Anton Shilov is a Freelance News Writer at Tom’s Hardware US. Over the past couple of decades, he has covered everything from CPUs and GPUs to supercomputers and from modern process technologies and latest fab tools to high-tech industry trends.

  • hotaru251
    honestly not sure why ppl would adopt this early on.

    nothing benefits from gen 5 pcie.
    the ddr5 is costly as heck.


    yes, the chips are fast, but the cost atm to go to it? not worth it unless ur 3+ generations old and need an upgrade.
    Reply
  • VforV
    Yeah and even the lower tiered motherboards will be more expensive than the AM4 counterparts...

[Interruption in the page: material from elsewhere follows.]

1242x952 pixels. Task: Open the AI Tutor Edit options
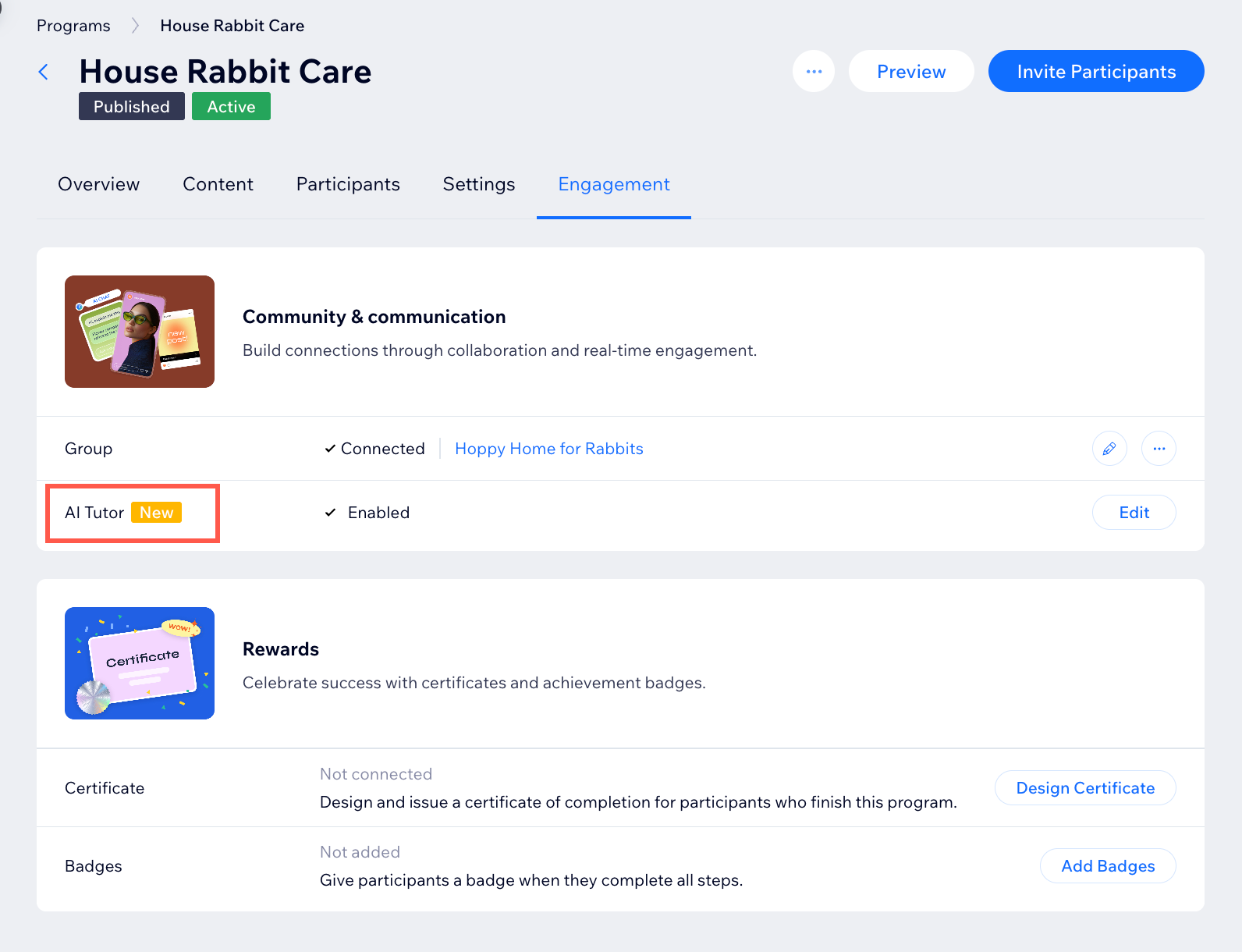pos(1134,512)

    Alder Lake keeps looking worse than it should, platform price wise, despite the CPUs themselves being cheaper... such irony.

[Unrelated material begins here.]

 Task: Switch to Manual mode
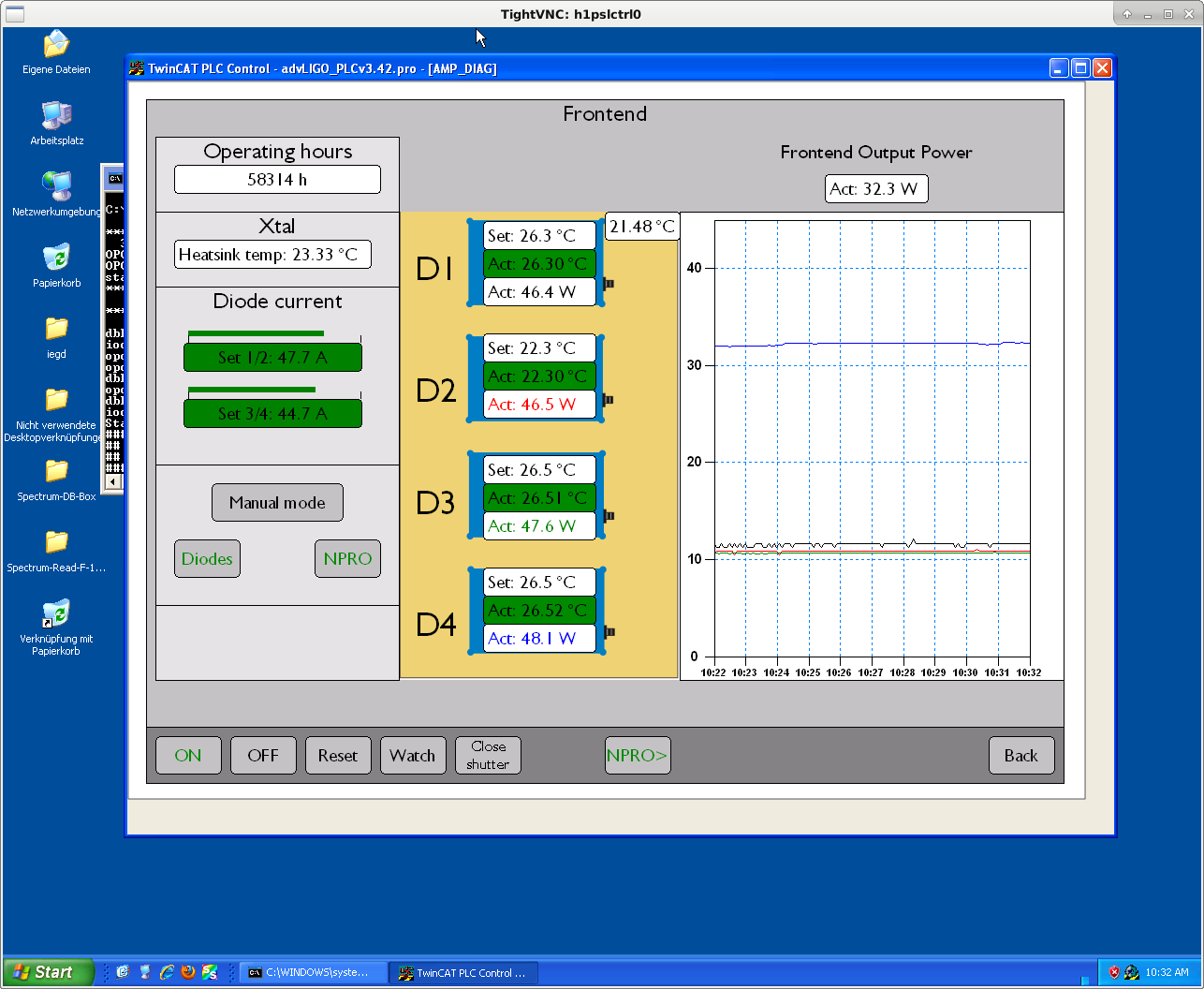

    This is one of the reasons why AMD did not officially drop the prices yet across the board. I think only after Zen3D comes we will see cheaper Zen3 prices.

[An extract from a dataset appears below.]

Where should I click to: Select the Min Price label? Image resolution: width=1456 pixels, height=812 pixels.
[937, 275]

    I'm glad I got my 5600X with the Black Friday discount, because the prices are up again and don't seem to go down at all... at least not in EU.
    Reply
  • larkspur
    hotaru251 said:
    not worth it unless ur 3+ generations old and need an upgrade.
    Well, that would be the case for most people who are building a new system today. I wouldn't build an entirely new system if I didn't need it. A quick look at PCPartpicker shows a ~$40 difference between a 5800x and a 12600k platform using the similar Asus Tuf Gaming Z690/x570 Plus DDR4 motherboards (the Intel platform is $40 more expensive). That being said, I don't necessarily need all the extra connectivity that Z690 boards provide although it might be nice in the future. Gaming-wise the 5800x and 12600k are similar. The 12600k wins in ST and MT apps. The 5800x has less peak power though efficiency (renders per day per watt) is pretty close. They'd use the same cooler, same RAM. Overclocking a 12600k shows a ~15% gaming improvement @1080p while the 5800x is ~6% according to Tom's review and that is tempting for the future - something not possible on the Intel without a z690 board.

    So I dunno, still going to wait it out and see what the B660 boards offer and see if the Zen3d chips bring down the price of the regular Zen3 chips some more. 5600x isn't even a consideration for me right now at its waaaaaayyyyyy too high of price at $299. Starting to think I might even wait it out to see what Zen 4 brings. Or at least see what the new Zen3+ Navi2 APUs can do (not getting my hopes up too high) since I just can't imagine paying these dGPU prices. But then there's Arc so who knows... Jeez what a wacky time to be building a new machine!
    Reply
  • hotaru251
    larkspur said:
    Gaming-wise the 5800x and 12600k are similar
    ya but 5800x is a last gen cpu compared to 12th gen.

    its apple to apple rival would be the 6600 in 2022.

    as both would be new gen AND both require adoptign a new platform to use (so you can compare price vs performance better that way too.